Cognitive Approaches to Specialist Languages

(Tina Sui) #1

Chapter Seven
170


Fonts


According to plain language experts, text in books and periodicals should
be in ordinary Roman text, as the serifs give quick visual clues to readers
of the letters in long passages. Transcend has suggested instead that text is
usually short in court forms that apply plain language rules, and sans serif
fonts work better then. In Washington State, it was decided that Arial 11-
point type will be the standard font for the new plain language court
forms.^13
Plain language experts have generally suggested that serif fonts are
better for most text and sans serif fonts are better for large headlines. This
standard was created as a result of Colin Wheildon’s 1995 book Type and
Layout: How Typography and Design can get your Message Across—or
Get in the Way (Wheildon 1995), which proclaimed the virtues of serif
fonts for extended reading. Alex Poole has criticized the experiments that
Wheildon and others have conducted. Other experiments have suggested
that font preference and readability may be more the result of what the
reader is used to. Some usability studies have concluded that text on
computer screens should not include serifs because the number of pixels
available do not allow the serifs to be as crisp and readable as would be in
ordinary print on paper.
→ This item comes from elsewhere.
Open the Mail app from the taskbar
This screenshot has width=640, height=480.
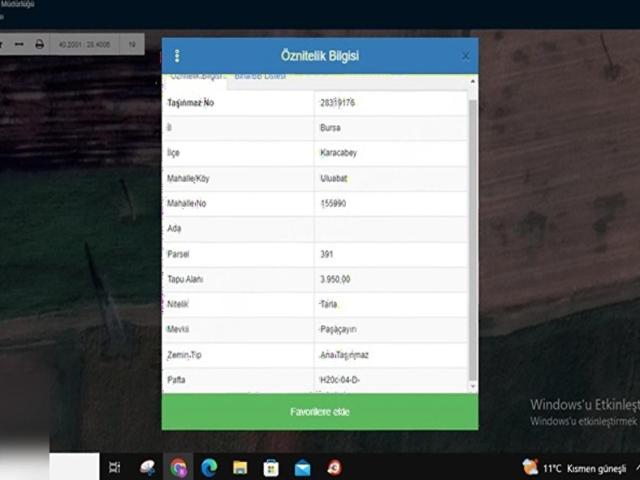tap(302, 467)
Of course, improved and larger computer screens
and the availability to increase fonts on screen may well have negated that
problem. Then again, as soon as that problem is solved, we find that many
Americans, especially those who are poor, access the internet (and
possibly read court forms) only through their smart phones, with very
small screens compared to computer screens. Once again, the type of font
may well affect readability.
Personally, I find the debate inconclusive and do believe that Poole’s
criticism of the experiments may have some points. From a cognitive
perspective, we know that symbols in general are something that humans
learn, and a usage-based approach is probably the most likely to provide
answers (Tomasello 2005). Stanislaus Deheane notes that we have some
idea where the invariance problem resides in the brain (in the temporal
lobe), but we do not know exactly how the brain solves it. The invariance
problem, as cognitive psychologists refer to it, is, in this instance, the
ability to read the same letter or word, regardless of font, font size,
boldface or italics or capital letters. We slow down when we see


(^13) Older readers usually prefer serif fonts, such as Times Roman, but younger
readers prefer sans-serif fonts, such as Arial.